A segunda direção pode ser vista nessas observações: “dicitur gratus qui bono animo accepit beneficium, bono debet; hic intra conscienciam clusus est ”(Diz-se que um homem que recebe um favor de bom grado e o devolve de bom grado é grato: ele é grato na câmara mais interna de sua consciência: Seneca, De beneficiis 4.21); “A minha consciência vale mais do que o que todo mundo diz: Cícero, Ad Atticum 12.28.2).

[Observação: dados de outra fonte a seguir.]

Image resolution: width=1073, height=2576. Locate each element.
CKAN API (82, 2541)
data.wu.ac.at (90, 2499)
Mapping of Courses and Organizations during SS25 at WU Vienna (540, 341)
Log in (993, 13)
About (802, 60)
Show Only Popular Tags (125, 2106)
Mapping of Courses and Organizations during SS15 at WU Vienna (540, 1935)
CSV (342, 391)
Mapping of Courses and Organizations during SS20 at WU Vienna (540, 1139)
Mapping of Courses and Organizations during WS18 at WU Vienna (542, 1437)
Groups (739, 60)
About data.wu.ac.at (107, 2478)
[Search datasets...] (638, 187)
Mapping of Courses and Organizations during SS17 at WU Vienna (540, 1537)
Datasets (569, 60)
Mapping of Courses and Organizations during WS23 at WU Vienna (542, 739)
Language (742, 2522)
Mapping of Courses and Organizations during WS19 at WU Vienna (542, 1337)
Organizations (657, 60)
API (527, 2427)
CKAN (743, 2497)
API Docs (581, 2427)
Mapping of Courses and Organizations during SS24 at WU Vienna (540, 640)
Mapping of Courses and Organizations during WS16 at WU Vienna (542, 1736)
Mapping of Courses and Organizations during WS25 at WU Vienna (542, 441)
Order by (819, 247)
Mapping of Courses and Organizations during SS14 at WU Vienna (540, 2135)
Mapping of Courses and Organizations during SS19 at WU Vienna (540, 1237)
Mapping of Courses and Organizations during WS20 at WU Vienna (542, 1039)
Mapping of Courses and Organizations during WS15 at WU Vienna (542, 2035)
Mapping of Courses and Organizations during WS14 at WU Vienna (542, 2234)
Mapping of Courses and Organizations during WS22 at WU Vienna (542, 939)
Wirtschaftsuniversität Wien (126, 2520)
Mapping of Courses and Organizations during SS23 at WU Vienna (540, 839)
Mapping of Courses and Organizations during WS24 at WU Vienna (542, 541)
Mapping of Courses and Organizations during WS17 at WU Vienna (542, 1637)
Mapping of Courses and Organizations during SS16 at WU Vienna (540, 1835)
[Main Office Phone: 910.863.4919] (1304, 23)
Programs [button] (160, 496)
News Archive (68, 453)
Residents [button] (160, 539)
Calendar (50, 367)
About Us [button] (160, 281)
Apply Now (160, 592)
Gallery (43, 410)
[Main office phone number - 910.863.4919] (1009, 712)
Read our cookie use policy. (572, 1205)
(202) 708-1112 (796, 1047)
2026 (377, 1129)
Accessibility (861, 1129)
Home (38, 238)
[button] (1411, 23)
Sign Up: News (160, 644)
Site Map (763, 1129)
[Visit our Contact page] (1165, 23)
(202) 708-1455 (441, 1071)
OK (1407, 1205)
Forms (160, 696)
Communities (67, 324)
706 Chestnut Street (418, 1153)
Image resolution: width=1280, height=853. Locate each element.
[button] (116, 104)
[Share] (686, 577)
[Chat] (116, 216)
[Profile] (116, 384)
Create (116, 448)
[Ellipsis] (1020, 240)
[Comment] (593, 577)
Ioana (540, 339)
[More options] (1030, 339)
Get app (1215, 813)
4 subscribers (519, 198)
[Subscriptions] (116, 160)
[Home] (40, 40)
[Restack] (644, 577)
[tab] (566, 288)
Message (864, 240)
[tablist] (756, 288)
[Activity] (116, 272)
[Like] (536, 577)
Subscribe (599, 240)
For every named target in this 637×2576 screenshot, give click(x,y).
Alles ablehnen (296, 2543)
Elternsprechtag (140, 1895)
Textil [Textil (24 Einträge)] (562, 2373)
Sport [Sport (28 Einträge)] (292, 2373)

Entre esses dois aspectos da internalização, não podemos ver as linhas de uma evolução, assim como não podemos dividir rigorosamente os usos do genitivo ou do dativo nas frases conscientia animi / scelerum / hominum - conscius sibi. Pelo contrário, os usos da conscientia - e suas redes de metáforas - sugerem ao mesmo tempo interioridade e exterioridade, no momento em que a questão fundamental da ética diz respeito à validade e ao escopo das normas naturais. Então, apreendemos, no incessante movimento de vaivém, o momento histórico e filosófico em que o sujeito pode ser construído.